Extract to read Start Marker

Overall Conclusions: Did I Tell A Lie?
So, what are we to make of all this? Are Christians hate-filled hypocrites? And what about the status of my quote in light of all the data?
Let's start with the label hypocrite. I take this label to mean a disjoint between self-appraisal and behavior. Do we see that in the data Bradley presents? I think so. Recall, Evangelicals rated themselves the most "loving" of all the other religious groups. And yet, when we look at the ratings of actual behaviors and attitudes toward others, Evangelicals are no better, and often worse, than others. The word hypocrisy could be applied here.
What about being hate-filled? Well, hate is a pretty strong word. In social psychology it's a word to describe feelings toward out-group members (though each of us can hate particular people for a variety of reasons). So how to Evangelicals look when we examine their feelings toward out-group members? What we find is, in Bradley's own estimation, the most disappointing findings in the entire book. Compared to all the religious groups, including the irreligious, Evangelicals are more prone to hate when it comes to out-group members (e.g., Blacks, gays). Evangelicals are not, by any stretch of the imagination, hate-filled. But the seeds of hate are more deeply sown in the soil of the Evangelical heart than anywhere else.
Let's now turn to my quote. Is "Christianity" a mechanism for allowing people to replace being a decent human being with an endorsed "spiritual" substitute? On one hand, as noted above, when we look at church attendance among Evangelicals we seem to find a salutary effect. People seem to be better for going to church. In this case, church attendance appears to be doing some moral good. And I'm pleased by that. It's one of the reasons I go to church. It helps me to be a better person (though I recognize that not everyone gets what I get out of it).
However, in the data analyses we don't ever get measures of commitment or devotion for the other comparison groups. To be direct about it, we only get follow-up analyses for the Evangelical group when their trend looks bad, to show, it seems to me, that not every Evangelical fits the mold. Which is a fine thing to point out. It's just that, as I noted above, we're not then comparing the best from each group.
So if we stay with the overall group means we are left with the conclusion that Evangelicals aren't any better, and often worse, than others. And yet, they seem to feel pretty good about themselves, morally speaking. What can account for that disjoint? I think my hypothesis of "religiosity" creating an illusion of morality is a plausible explanation. (For more on the psychological dynamics of this "replacement" effect see my discussion of the Macbeth Effect in Unclean.)
All in all, then, I think I'll stick by my original analysis. I didn't see anything in Chapter 7 of Christians Are Hate-Filled Hypocrites...And Other Lies You've Been Told that would make me change my mind.
In fact, thanks to the book, it looks like I might have been telling the truth.

Extract to read End Marker

* Task requirements: According to the essay on whether Christians are hate-filled hypocrites, which religious group rated itself the most "loving"?

Recorded data Start Marker

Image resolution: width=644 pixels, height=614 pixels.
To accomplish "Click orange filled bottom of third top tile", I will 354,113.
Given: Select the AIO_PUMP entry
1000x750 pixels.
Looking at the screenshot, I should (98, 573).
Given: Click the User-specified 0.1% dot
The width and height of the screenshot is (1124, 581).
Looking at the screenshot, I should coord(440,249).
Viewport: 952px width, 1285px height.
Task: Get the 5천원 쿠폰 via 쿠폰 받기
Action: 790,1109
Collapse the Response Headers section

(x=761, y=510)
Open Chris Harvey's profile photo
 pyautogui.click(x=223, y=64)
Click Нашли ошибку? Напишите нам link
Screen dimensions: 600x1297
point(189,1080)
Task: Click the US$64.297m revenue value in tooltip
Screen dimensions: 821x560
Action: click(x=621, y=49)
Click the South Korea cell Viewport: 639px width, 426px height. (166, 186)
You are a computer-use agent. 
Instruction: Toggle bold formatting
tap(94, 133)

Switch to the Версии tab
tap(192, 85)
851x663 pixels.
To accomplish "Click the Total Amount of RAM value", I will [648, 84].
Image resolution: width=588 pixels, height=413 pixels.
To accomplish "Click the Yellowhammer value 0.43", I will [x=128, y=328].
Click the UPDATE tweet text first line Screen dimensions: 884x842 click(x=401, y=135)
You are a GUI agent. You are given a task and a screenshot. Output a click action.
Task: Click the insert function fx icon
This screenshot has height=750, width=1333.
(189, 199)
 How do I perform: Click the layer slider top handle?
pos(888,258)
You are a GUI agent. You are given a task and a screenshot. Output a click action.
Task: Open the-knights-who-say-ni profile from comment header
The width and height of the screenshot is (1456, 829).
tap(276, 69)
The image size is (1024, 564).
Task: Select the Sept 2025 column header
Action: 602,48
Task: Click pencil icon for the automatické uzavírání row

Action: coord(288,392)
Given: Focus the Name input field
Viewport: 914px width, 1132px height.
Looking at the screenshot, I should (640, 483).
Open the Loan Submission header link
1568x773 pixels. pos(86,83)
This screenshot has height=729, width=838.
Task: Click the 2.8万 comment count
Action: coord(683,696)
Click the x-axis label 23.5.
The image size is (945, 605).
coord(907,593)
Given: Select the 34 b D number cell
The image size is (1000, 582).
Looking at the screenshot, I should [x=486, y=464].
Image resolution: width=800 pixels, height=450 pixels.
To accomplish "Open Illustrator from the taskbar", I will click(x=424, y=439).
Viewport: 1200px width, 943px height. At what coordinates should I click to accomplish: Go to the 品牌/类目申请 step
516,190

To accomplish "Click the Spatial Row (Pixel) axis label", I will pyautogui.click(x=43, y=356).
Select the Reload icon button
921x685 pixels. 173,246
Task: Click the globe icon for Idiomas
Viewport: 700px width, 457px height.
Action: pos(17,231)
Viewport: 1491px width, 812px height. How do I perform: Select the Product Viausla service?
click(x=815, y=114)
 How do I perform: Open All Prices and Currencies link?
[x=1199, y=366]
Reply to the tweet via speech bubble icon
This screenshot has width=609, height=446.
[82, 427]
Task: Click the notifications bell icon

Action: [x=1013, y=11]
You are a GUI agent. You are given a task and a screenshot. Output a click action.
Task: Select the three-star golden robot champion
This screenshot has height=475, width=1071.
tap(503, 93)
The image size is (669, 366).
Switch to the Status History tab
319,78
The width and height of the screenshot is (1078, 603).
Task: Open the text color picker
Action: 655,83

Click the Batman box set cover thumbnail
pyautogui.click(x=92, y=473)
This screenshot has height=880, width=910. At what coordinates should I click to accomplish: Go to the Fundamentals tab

Recorded data End Marker

* Task output: Evangelicals rated themselves the most "loving" of all the religious groups.